Matahari siang memancar sangat terang, membuat kulit coklatku terbakar olehnya. Aku dan teman-temanku telah pulang sekolah, karena waktu telah menunjukkan pukul 13:20. Seharusnya sebentar lagi pamanku dan keluarganya sudah ada di dalam rumahku. Aku pun langsung pulang dengan langkah kaki yang sangat cepat, untuk melihat apakah mereka telah ada di sana.
Aku sudah hampir dekat dengan rumahku. Sepi. Kelihatannya pamanku dan keluarganya belum kunjung datang, aku melihat di balik jendela depan rumah, terlihat ibuku sedang melakukan video call bersama nenek dan pamanku, aku pun melangkah ke dalam.
"Apakah itu benar Bu?" tanya ibuku lewat video call.
"Ya nak, ibu tak hanya merasa kalau ibu terkena penyakit stroke ringan, sepertinya sihir itu benar-benar bekerja dalam tubuh ibu, sihir yang tak pernah berhasil dilakukan oleh seluruh penduduk Langit Biru dan Langit Hitam, kecuali istri dari sang pencipta dunia Langit. Kalau itu benar, Ibu akan menjadi orang kedua yang bisa melakukan sihir tersebut," nenekku berkata dengan suara yang lemah karena penyakitnya menyerangnya.
"Itu sangat menarik, ibu.
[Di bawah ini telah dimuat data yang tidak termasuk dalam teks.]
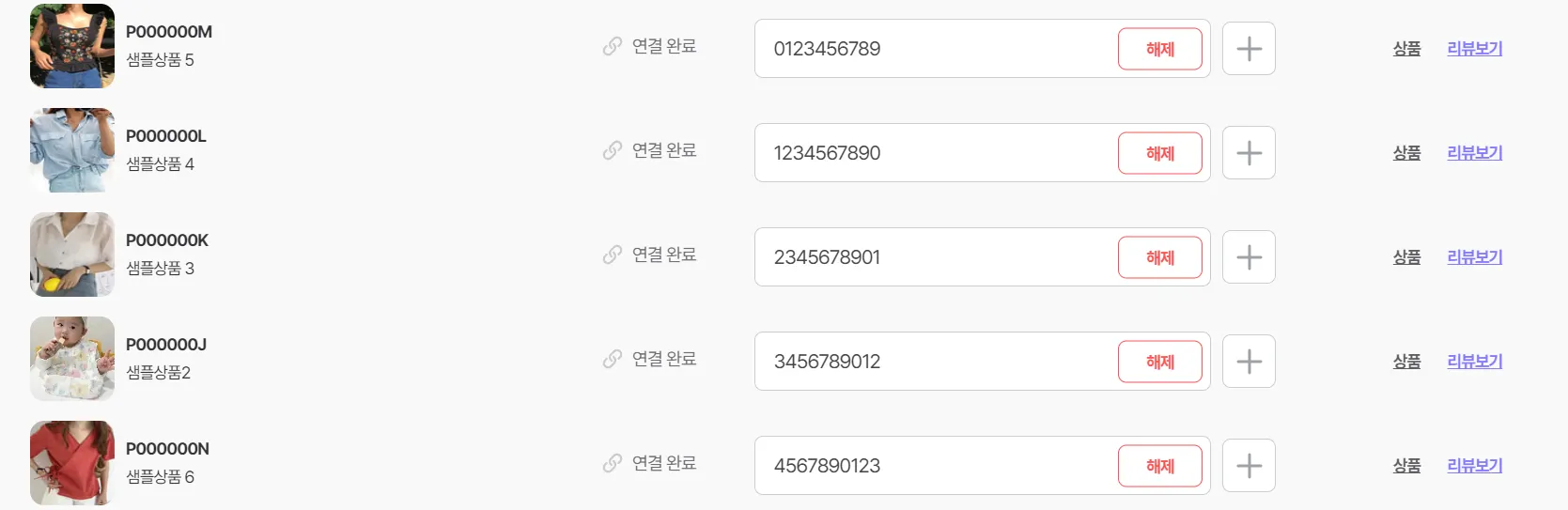Open 리뷰보기 for 샘플상품 4
Image resolution: width=1568 pixels, height=510 pixels.
point(1474,153)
Bagaimana menurutmu, adikku?" tanya ibuku pada pamanku.
"Ya, aku sependapat denganmu, kakak. Jika yang dikatakan ibu itu benar, aku merasa amat bangga, dan aku menyesal karena dulu aku sempat marah pada ibu, tak terima," balas pamanku.
"Semoga saja itu benar, dik," wajah ibu penuh harapan baik.
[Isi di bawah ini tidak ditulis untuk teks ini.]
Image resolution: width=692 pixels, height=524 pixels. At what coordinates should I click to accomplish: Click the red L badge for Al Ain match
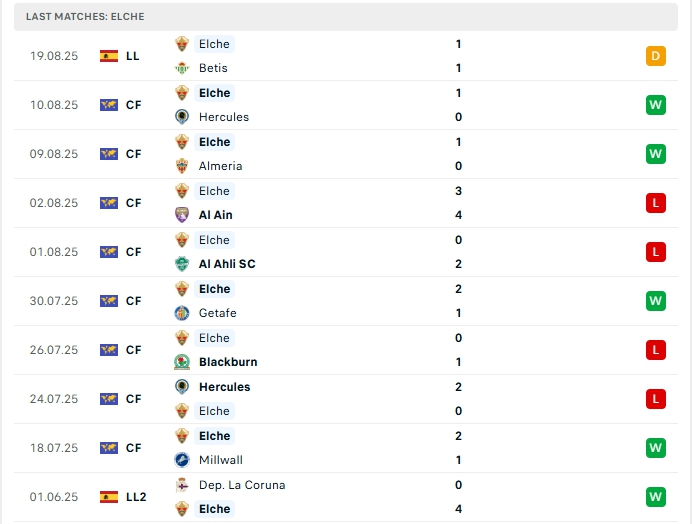(656, 203)
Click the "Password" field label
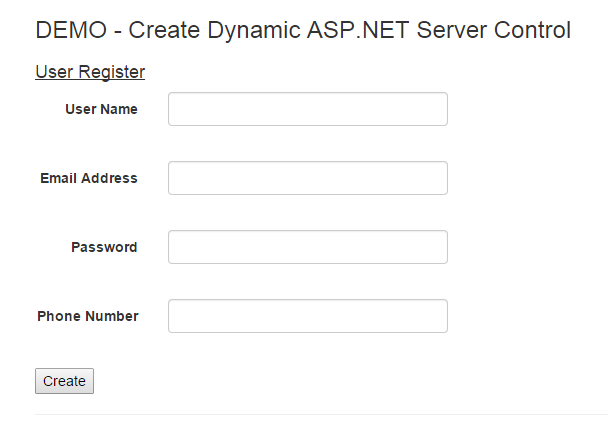The image size is (608, 421). tap(104, 247)
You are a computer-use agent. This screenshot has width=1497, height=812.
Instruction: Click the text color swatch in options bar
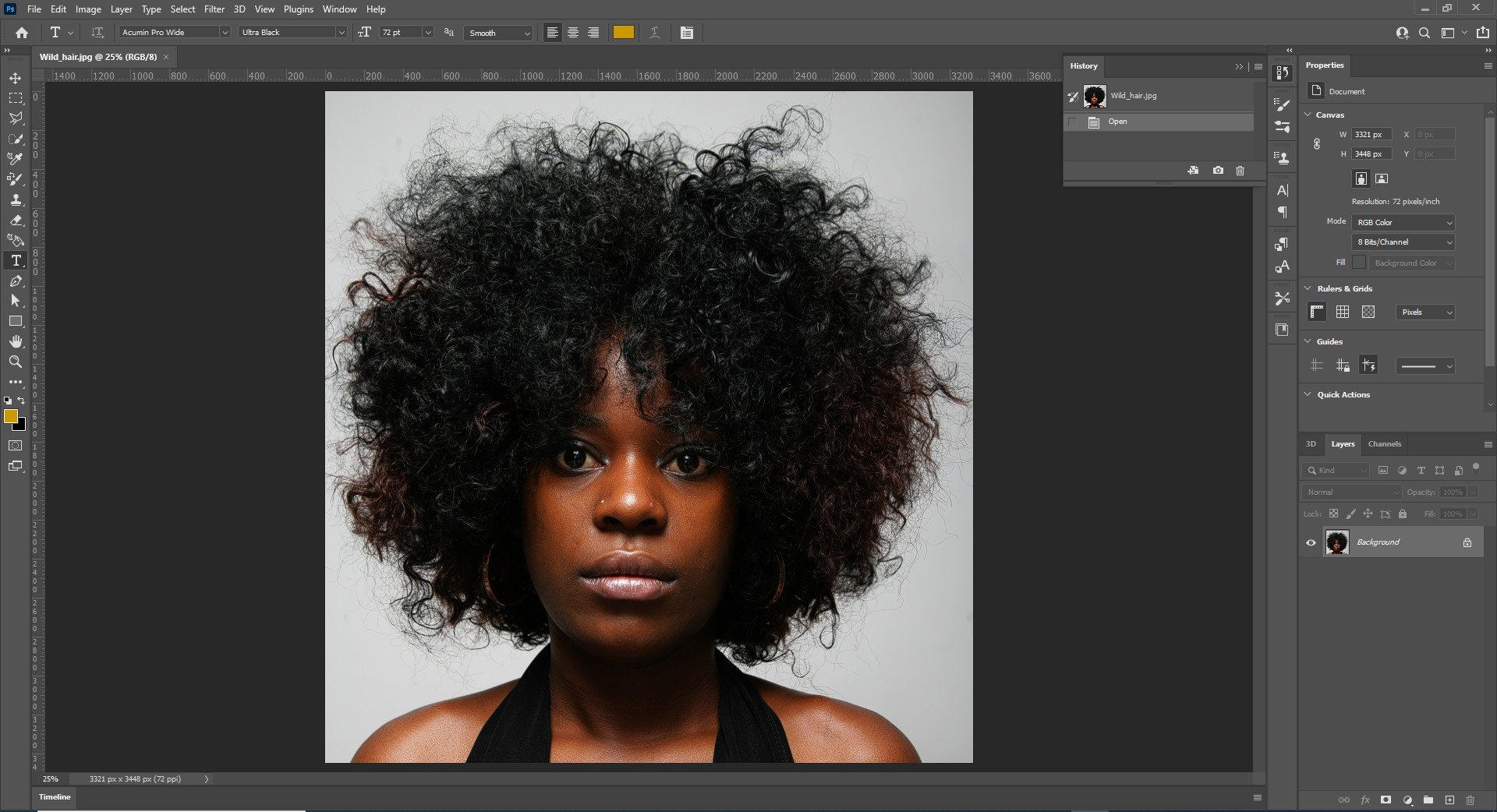(x=623, y=32)
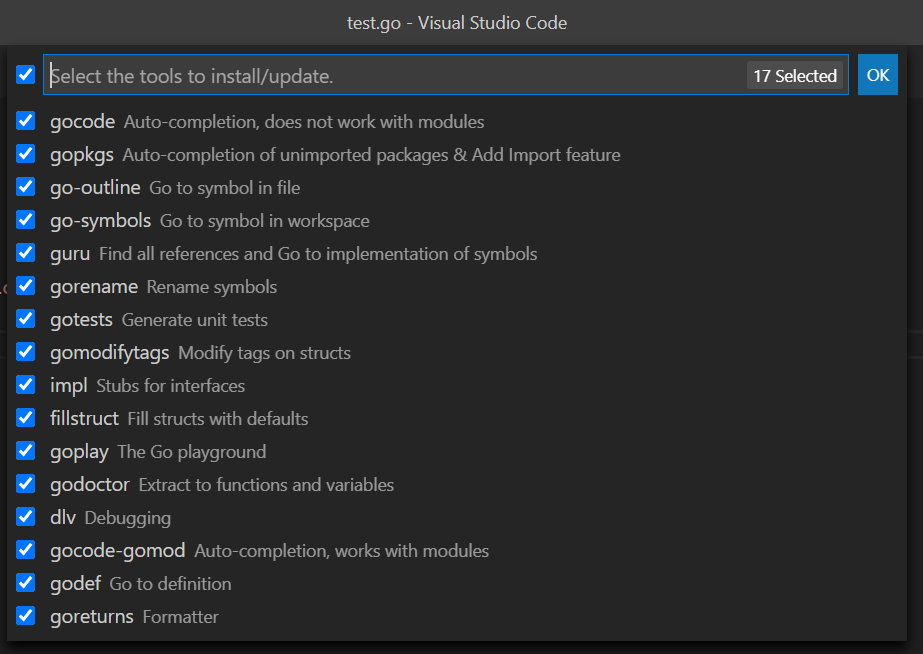Uncheck the gomodifytags checkbox
The width and height of the screenshot is (923, 654).
pyautogui.click(x=25, y=352)
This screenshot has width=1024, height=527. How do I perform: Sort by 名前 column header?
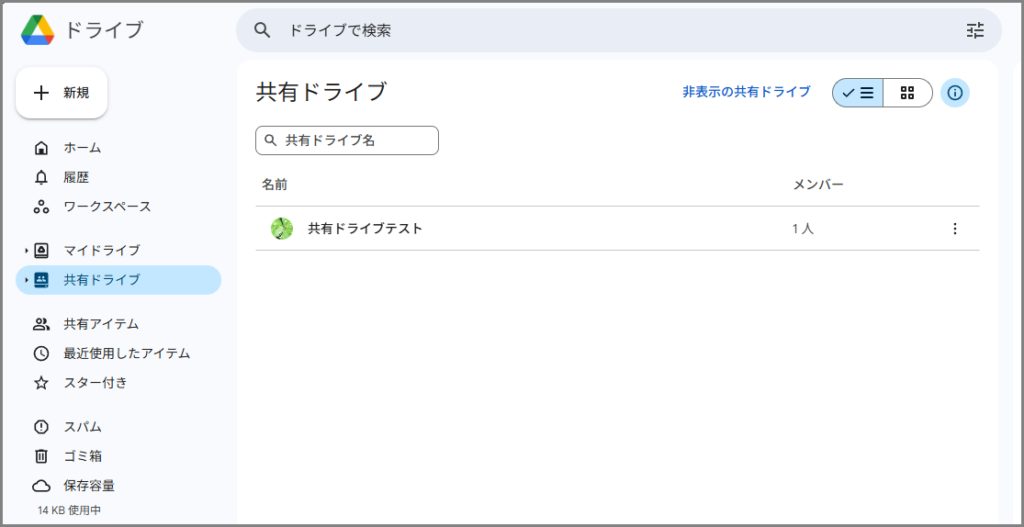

Aku melepas sepatu sekolah yang aku kenakan, lalu menyimpannya ke dalam rak sepatu. Setelah itu aku masuk ke dalam rumah.
"Eh, Evan sudah pulang. Kemari nak, nenek dan paman sedang menelepon ibu!" ajak ibuku untuk bergabung.
Aku sudah berada di dekat daun pintu depan rumahku, aku tak mendengar percakapan mereka sebelumnya. Aku pun langsung menghampiri ibu dan menatap layar telepon. Di sana terlihat nenekku yang tengah berbaring di tempat tidur dan pamanku yang sedang duduk sendirian di kursi yang terletak di bagian depan bandara, entah kenapa mereka belum kunjung kemari, padahal mereka sudah sampai di tujuan.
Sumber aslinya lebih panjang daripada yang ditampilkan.